What is inspector gadget?
Inspector-gadget (a.k.a. PSHAPE - Practical Support for Half-Automated Program Exploitation) is an open source tool which assists analysts in exploit development. It discovers gadgets, chains gadgets together, and ensures that side effects such as register dereferences do not crash the program.
It relies on the notion of gadget summaries , a compact representation of the effects a gadget or a chain of gadgets has on memory and registers These semantic summaries enable analysts to quickly determine the usefulness of long, complex gadgets that use a lot of aliasing or involve memory accesses.

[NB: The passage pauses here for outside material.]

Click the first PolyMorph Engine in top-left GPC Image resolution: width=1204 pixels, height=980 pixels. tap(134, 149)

If you use inspector-gadget in your research, please cite the following paper:
Andreas Follner, Alexandre Bartel, Hui Peng, Yu-Chen Chang, Kyriakos Ispoglou, Mathias Payer, Eric Bodden: PSHAPE: Automatically Combining Gadgets for Arbitrary Method Execution, in Security and Trust Management Workshop (STM@ESORICS), Heraklion, Greece, 2016 [bib] [pdf] [www]
# pip install pyvex
# apt-get install python-capstone
$ git clone https://github.com/Z3Prover/z3 $ python scripts/mk_make.py --python $ ./configure --prefix=$HOME/mylibs/ $ cd build $ make # sudo make install
Note: you may have to update PYTHONPATH by adding /path/to/z3.git/build/
$ git clone https://github.com/erocarrera/pefile $ setup.py build $ setup.py install
# apt-get install python-pyelftools
# pip install dill
Inspector-gadget produces four files:
- filename.pkl is a blob containing all discovered gadgets. It can be read by Inspector-gadget, so gadget discovery has to be done only once.

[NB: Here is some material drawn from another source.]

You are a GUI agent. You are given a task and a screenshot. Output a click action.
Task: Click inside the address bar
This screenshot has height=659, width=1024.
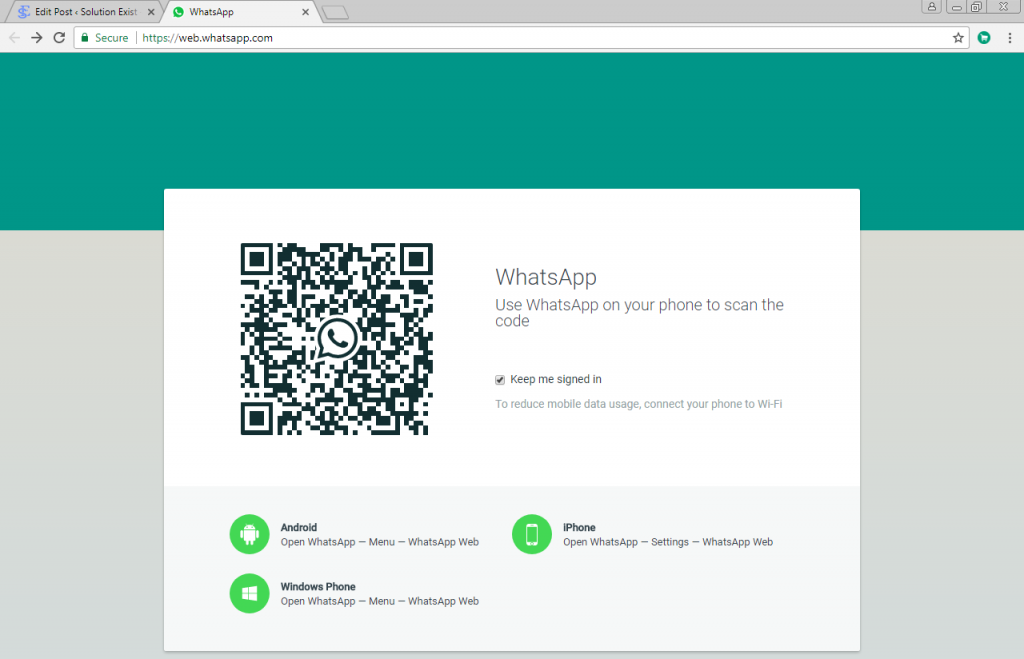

- filename_all_gadgets is a textfile containing all gadgets, even the ones Inspector-gadget cannot analyse properly due to jumps etc.
- filename_gadgets is a textfile containing gadgets Inspector-gadget analyzed and uses for autochaining.
- filename_summary is a textfile containing a summary of the analysis.
$ ./ig.sh <parameters>
- -b path and name of the binary (we support ELF and PE for now)
- -maxlen maximum length of gadgets (in instructions)
- -minlen minimum length of gadgets (in instructions)
- -arg number of registers to initialize by the auto-chainer (Linux: 2 to 6; Windows: 2 to 4)
- -p number of threads (greatly enhances gadget discovery and summaries! If you have a multicore CPU, use this)
- -spm show effects on memory in output files
- -a architecture (default is x86-64, x86 is experimental and only works for gadget discovery, not chaining)
- -o output directory
$ ./ig.sh -b /usr/bin/comm -maxlen 10 -arg 3 -o /output/dir/
This finds all gadgets that contain up to 10 instructions in file "comm" stored in /usr/bin and creates a chain to initialize rdi, rsi, and rcx.
$ ./ig.sh -b /usr/bin/comm.pkl -arg 4 -o /output/dir/
Uses the file generated in the previous step (comm.pkl), so gadget discovery is skipped and a chain to initialize rdi, rsi, rcx, and rdx is generated.